[[ Information given, beginning ]]

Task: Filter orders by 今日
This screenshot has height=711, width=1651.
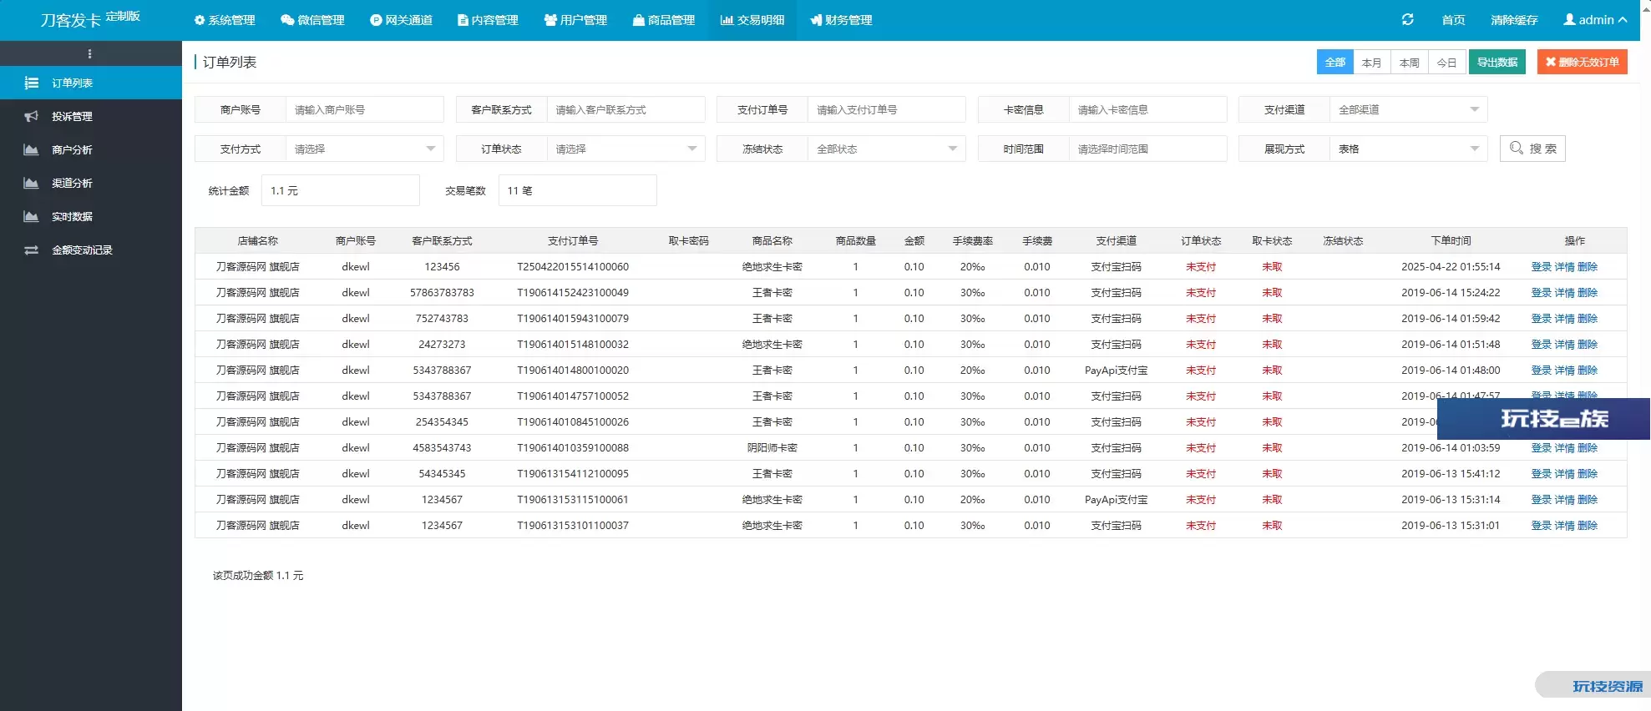Action: 1446,63
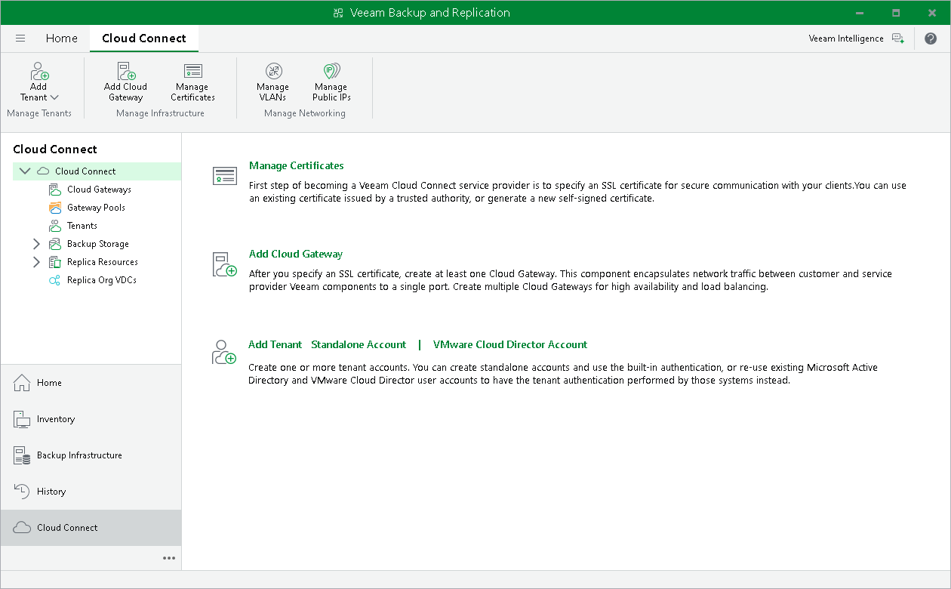Open the help icon in the top bar
The width and height of the screenshot is (951, 589).
coord(931,38)
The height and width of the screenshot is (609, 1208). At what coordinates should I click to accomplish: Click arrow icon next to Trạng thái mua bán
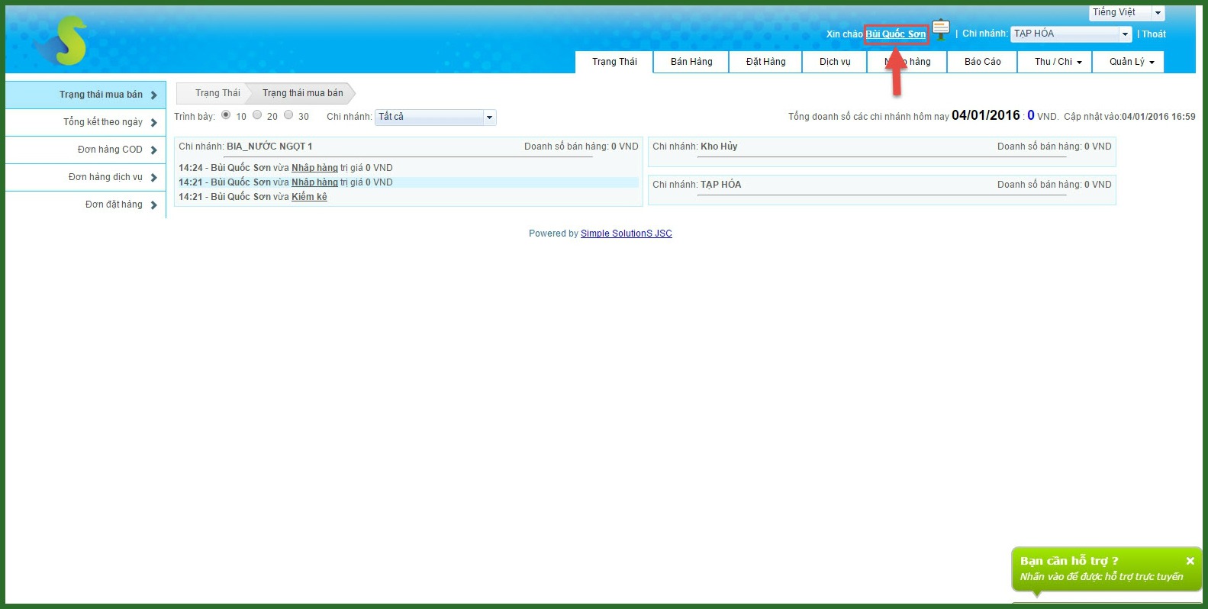coord(154,95)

[[ Information given, end ]]

__What you will do__
Starting with the line that contains "This screenshot has height=711, width=1651.", reproduce every line to the end of the material above, both end lines included, exactly and with no pictures.

__Your response__
This screenshot has height=711, width=1651.
Action: 1446,63
Open the help icon in the top bar
The width and height of the screenshot is (951, 589).
coord(931,38)
The height and width of the screenshot is (609, 1208). At what coordinates should I click to accomplish: Click arrow icon next to Trạng thái mua bán
coord(154,95)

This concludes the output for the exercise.